## Instructions for the task
What is the number of lines in the data holding the word "computer"? Give that number by itself.

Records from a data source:
<<<<

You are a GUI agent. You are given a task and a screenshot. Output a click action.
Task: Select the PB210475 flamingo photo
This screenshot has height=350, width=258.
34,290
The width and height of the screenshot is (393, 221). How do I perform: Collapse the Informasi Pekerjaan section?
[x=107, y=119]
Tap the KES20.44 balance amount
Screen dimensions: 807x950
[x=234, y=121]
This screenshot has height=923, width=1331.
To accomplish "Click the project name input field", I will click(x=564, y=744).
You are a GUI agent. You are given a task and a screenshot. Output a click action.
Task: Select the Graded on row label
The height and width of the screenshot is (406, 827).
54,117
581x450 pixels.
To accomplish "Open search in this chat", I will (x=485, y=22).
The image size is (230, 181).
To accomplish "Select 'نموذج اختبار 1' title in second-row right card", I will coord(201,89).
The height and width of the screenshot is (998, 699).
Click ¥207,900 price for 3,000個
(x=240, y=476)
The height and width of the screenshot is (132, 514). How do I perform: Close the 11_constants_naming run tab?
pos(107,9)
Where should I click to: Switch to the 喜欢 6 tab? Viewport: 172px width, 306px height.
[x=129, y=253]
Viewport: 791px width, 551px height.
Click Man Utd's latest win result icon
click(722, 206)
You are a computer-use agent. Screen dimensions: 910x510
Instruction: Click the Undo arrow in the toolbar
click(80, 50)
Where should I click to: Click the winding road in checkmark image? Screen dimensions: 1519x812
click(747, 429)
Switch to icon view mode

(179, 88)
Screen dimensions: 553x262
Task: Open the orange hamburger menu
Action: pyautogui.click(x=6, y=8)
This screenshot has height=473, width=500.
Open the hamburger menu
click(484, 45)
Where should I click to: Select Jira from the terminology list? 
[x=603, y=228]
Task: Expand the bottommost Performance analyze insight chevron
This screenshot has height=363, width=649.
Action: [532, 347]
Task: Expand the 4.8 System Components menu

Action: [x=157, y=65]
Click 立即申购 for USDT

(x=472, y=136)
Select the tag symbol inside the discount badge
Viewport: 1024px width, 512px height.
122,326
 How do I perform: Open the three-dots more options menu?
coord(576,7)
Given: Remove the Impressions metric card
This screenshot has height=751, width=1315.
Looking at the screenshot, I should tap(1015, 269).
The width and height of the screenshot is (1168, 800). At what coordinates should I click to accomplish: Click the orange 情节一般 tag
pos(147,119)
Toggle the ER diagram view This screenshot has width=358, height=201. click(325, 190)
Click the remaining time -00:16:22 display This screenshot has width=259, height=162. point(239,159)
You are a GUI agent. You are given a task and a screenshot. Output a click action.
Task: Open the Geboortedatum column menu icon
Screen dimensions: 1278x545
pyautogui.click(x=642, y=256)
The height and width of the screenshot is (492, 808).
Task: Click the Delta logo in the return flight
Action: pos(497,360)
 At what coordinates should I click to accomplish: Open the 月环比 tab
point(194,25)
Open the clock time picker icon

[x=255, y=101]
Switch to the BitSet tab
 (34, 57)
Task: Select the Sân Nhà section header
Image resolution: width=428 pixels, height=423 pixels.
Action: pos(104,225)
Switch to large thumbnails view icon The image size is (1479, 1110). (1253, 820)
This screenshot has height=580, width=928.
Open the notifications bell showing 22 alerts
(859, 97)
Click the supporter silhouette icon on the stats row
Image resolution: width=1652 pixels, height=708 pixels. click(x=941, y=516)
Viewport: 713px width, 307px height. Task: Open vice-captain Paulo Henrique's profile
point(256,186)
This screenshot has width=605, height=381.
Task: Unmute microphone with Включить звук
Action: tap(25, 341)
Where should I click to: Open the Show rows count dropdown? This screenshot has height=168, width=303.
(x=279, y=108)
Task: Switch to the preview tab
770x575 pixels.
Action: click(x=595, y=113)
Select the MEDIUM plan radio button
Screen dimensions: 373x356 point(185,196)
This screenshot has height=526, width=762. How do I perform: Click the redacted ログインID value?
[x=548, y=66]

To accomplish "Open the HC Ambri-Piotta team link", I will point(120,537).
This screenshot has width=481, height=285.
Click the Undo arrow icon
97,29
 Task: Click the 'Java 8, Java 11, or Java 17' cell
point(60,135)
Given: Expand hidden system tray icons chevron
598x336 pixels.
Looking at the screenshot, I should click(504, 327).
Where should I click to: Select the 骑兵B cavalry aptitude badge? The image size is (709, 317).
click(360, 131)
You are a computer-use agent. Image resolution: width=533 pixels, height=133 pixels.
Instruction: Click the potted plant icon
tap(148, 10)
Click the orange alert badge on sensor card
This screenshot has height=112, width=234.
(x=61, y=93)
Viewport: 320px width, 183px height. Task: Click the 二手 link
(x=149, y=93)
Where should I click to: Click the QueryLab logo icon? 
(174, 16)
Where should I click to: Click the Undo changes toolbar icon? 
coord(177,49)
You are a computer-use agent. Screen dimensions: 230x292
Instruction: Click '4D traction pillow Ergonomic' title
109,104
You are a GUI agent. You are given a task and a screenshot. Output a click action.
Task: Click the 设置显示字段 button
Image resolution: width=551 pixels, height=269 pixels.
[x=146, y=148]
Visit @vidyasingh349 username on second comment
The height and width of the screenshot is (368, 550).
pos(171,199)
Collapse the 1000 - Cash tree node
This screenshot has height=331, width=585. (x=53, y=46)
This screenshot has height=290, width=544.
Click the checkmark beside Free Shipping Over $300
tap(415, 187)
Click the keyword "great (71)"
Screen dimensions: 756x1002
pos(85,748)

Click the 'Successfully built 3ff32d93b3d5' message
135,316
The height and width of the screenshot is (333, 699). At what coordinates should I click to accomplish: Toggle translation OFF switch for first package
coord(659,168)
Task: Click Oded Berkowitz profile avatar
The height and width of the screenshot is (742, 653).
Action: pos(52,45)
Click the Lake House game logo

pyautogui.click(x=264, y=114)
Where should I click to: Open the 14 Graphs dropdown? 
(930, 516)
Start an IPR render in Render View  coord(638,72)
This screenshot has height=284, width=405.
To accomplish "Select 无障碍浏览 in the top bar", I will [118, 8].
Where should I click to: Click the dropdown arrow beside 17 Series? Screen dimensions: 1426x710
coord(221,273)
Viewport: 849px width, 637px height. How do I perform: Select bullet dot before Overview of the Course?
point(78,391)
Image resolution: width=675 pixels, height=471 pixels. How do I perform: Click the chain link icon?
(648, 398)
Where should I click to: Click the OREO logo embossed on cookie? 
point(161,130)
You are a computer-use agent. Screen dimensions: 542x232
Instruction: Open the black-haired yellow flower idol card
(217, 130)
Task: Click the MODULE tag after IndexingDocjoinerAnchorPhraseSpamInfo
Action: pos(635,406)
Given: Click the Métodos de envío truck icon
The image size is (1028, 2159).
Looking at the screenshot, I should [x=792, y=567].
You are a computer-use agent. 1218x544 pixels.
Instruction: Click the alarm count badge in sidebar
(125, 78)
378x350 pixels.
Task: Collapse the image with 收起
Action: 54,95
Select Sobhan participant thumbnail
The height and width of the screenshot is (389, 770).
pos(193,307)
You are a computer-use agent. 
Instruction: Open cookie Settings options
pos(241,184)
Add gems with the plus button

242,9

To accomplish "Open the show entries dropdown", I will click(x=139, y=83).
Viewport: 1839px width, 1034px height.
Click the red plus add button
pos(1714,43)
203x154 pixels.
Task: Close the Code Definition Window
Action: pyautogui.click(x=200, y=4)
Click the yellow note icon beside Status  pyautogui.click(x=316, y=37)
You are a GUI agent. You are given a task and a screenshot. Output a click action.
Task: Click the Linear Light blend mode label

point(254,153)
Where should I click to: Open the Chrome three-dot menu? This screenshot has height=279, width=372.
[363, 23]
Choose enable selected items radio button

>>>>

## Answer box
6